Dénonçant le «vol» dont ils sont victimes et agitant le spectre des tribunaux si le projet de loi 3 est voté dans sa forme actuelle, les chefs syndicaux ont également montré du doigt le déficit des régimes de retraite des élus municipaux et provinciaux, qui ne se voient pas demander de concessions. «Des petites chemises avec des boutons de manchette qui crachent sur le petit monde», selon Jean Gagnon. «Ça n'a aucun sens que la population soit derrière ce gouvernement-là», s'est-il désolé, avant de refuser de dévoiler la date du «grand dérangement», annoncé pour le mois de novembre.

Labeaume réagit

À l'intérieur de l'hôtel de ville, beaucoup d'agents de police avaient été ajoutés, mais l'ambiance est demeurée calme alors que la présence des manifestants était davantage... musicale. On entendait distinctement la musique que crachaient les haut-parleurs placés rue des Jardins avec un choix varié, allant du rock lourd de Rammstein aux rythmes dansants de Bruno Mars. «La musique est bonne, je trouve qu'il y a un bon choix, comme on aime», a lancé le maire Régis Labeaume en point de presse dans son bureau avant la séance du conseil municipal.

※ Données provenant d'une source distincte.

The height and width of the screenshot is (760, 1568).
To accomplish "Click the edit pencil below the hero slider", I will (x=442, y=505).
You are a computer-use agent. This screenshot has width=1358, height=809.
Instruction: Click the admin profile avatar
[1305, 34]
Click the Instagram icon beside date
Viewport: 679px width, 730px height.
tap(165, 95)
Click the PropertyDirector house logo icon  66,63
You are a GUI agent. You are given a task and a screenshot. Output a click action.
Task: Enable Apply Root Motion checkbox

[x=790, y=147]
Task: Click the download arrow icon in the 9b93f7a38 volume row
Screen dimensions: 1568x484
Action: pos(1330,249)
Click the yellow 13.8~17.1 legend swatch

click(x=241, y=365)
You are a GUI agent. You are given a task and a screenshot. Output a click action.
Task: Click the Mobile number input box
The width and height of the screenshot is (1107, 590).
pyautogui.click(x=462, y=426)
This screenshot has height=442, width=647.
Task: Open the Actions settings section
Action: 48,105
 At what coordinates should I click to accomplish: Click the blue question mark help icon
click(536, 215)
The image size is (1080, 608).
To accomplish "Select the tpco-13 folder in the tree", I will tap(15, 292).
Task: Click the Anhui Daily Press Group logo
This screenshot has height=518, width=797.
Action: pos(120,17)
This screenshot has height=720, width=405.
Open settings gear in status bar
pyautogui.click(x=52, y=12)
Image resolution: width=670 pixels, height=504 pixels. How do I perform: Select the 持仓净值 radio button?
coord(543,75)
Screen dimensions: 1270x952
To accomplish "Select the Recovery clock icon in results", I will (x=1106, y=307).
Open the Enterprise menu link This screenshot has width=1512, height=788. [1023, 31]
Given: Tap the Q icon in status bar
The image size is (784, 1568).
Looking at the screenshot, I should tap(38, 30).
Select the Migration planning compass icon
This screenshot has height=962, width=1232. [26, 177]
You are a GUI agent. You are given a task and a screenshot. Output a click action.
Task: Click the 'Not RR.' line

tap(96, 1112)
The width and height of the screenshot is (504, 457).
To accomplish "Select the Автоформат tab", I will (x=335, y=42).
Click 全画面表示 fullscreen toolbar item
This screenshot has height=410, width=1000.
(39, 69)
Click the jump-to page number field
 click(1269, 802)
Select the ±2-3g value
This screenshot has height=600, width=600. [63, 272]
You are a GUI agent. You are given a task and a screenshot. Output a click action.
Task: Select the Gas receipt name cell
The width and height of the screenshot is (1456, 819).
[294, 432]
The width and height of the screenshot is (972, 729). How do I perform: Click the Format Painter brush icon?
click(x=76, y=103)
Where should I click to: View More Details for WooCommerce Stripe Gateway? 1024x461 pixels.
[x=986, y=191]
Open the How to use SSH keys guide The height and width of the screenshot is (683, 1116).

Le maire a aussi réagi lorsqu'en plein échange, la chanson Les comédiens de Charles Aznavour a retenti, en réponse à ses propos de la semaine dernière. «C'est bon ça», a lancé Régis Labeaume.

Les échanges entre élus ont été ponctués de bruits de sirènes et de musique. La présidente du conseil Geneviève Hamelin a même dû demander aux conseillers de demeurer assis pendant leurs interventions afin que la télévision capte bien leurs propos.

Sur le fond de la question, les syndiqués opposés au projet de loi 3 ont tout le loisir de manifester, a dit le maire de Québec. «On est en démocratie, ils peuvent faire ce qu'ils veulent.» «Mais ça ne changera absolument rien», a-t-il ajouté quant aux mesures contenues dans ce projet de loi. Au premier chef, Régis Labeaume tient mordicus au partage des déficits passés entre la Ville et des employés, principale cause de la grogne syndicale. M. Labeaume a aussi dit lundi souhaiter une adoption rapide de la loi pilotée par le ministre des Affaires municipales, Pierre Moreau.

«Il faut que ce soit voté pour les Fêtes parce qu'il y a des échéances au 1er janvier et au 1er février», a-t-il dit.